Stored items
* * * * *
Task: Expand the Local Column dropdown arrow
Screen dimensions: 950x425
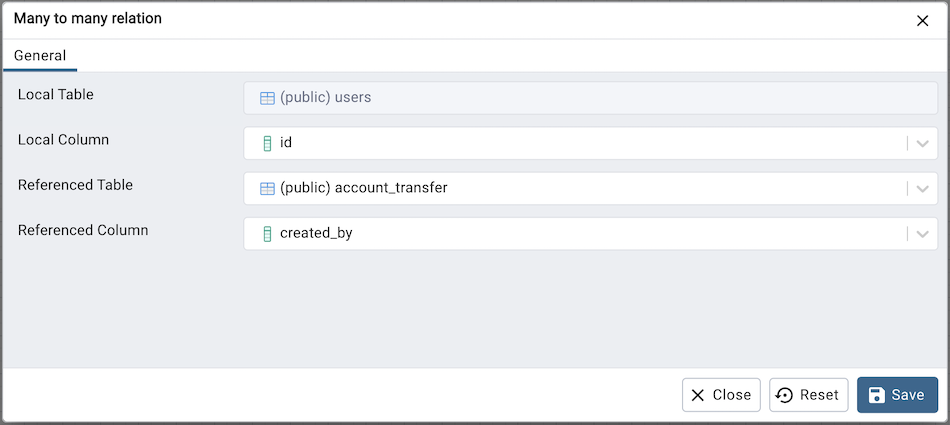Action: tap(922, 143)
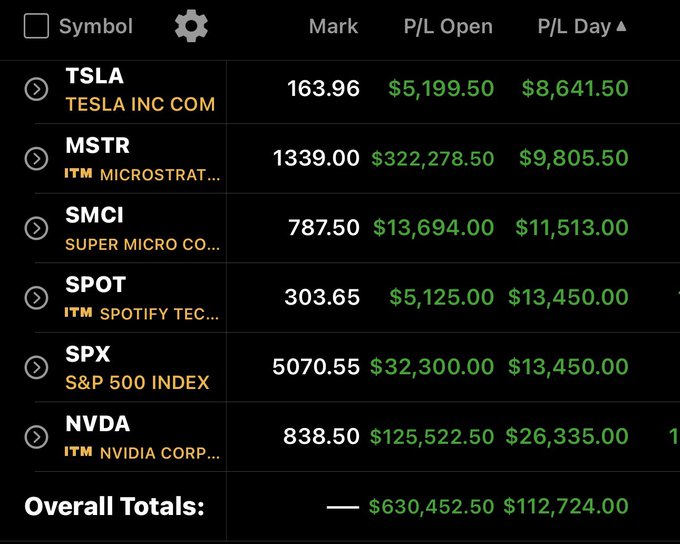The image size is (680, 544).
Task: Expand the SPOT position row
Action: (36, 298)
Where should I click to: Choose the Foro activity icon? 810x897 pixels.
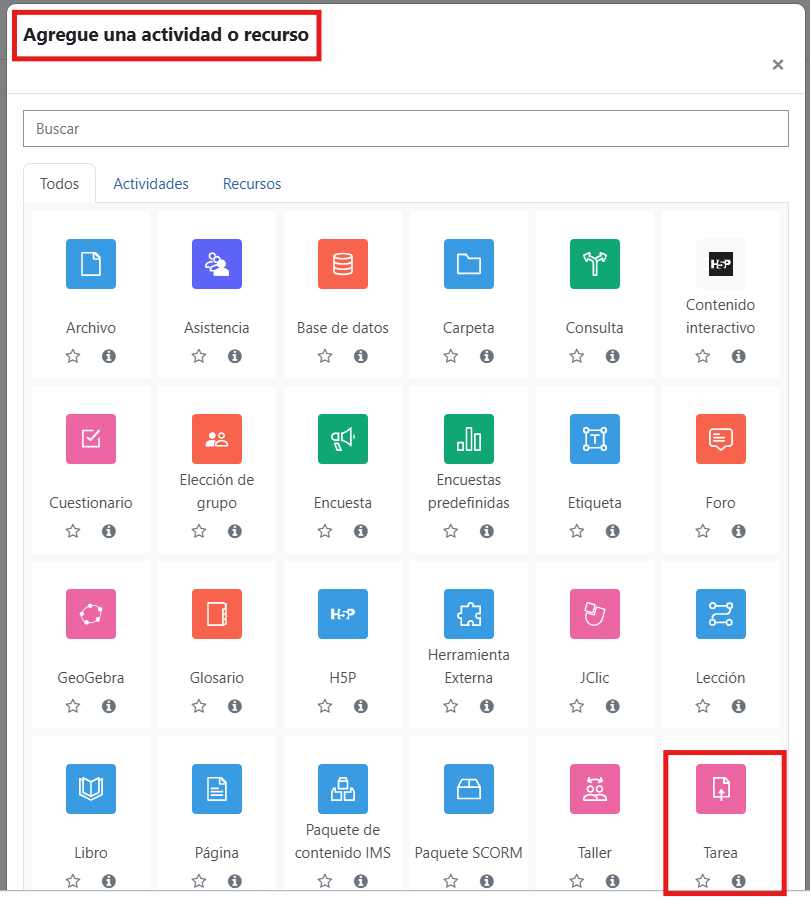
* * * * *
● Activity
Give again, exactly as written, the lines from the one with "Screen dimensions: 950x425" through the last line of the entries above, but skip the pictures.

● The completed task
Screen dimensions: 950x425
Action: tap(922, 143)
The image size is (680, 544).
Task: Expand the SPOT position row
Action: (36, 298)
Where should I click to: Choose the Foro activity icon? 810x897 pixels.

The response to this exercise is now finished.